Kitt happens
David Kitt talks to Patrick Freyne about the joy and financial insecurity of complete and utter independence.
Patrick Freyne, 15 Apr 2009

“People are always trying to find benchmarks,” says David Kitt. “Making records breaks your life up into these convenient two-year sections, and when a new record comes along journalists need you to explain what’s changed since the last one, but that’s not always really that representative of what’s really going on. And often when I think about interviews a few days later I realise that I’d give totally different answers in retrospect.”
So with that caveat, it’s benchmark time. For the past two and half years David Kitt’s been living alone, working through the night and putting in 80-hour weeks into his music in a flat/studio somewhere along Dublin’s grand canal. As the label infrastructure that sustained him for the first part of his career fell apart, and the bills accumulated in the hall, he rediscovered his musical mojo, churned out two songs a day and released The Nightsaver, the first of two albums he plans to release in 2009. And it is, as we journalists say, a return to form, with beautiful home production, and some genuine, sincere, uncontrived gems.
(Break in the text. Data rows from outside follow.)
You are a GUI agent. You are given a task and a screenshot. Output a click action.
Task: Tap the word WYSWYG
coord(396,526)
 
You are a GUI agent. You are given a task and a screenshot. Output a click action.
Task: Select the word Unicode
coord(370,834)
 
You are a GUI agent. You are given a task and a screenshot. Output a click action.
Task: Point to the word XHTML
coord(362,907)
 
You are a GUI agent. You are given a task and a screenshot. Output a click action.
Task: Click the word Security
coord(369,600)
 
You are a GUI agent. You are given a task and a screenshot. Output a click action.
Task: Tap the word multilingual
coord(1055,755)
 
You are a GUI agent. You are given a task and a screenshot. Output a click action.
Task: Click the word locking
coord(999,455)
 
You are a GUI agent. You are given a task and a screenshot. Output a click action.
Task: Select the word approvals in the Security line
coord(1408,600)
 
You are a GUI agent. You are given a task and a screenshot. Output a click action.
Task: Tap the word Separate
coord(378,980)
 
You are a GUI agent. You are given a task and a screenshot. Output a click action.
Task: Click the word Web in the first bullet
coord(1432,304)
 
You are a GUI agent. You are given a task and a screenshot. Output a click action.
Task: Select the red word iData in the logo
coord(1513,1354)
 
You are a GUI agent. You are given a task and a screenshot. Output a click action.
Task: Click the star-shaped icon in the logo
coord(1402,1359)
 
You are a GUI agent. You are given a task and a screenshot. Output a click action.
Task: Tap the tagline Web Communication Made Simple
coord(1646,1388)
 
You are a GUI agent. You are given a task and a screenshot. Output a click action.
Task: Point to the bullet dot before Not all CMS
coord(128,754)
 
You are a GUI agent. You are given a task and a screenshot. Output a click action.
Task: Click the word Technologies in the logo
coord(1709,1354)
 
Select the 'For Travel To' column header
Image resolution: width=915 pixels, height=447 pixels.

“You know when you’re 17 and find the three other freaks in the town and you sit around drinking cans listening to indie music?” he asks. “Well, there’s been a healthy kind of gang of misfits around me in the last couple of years, and that’s helped me make more sense of myself, how I fit into living in Dublin, and why I do what I do. From the music-making end of things, I felt like I’d found a way of taking everything that influenced me and distilling it down into one thing, as opposed to trying to make each record in a certain style. I really felt that that was something very, very simple that I’d lost for a while. I really want to get the records out there and share the music that’s important to me, but there’s still songs coming every day... two a day almost. I’ve never experienced anything like it before. And after all that, two different records started taking shape. One was this record and the other was the Spilly Walker one.”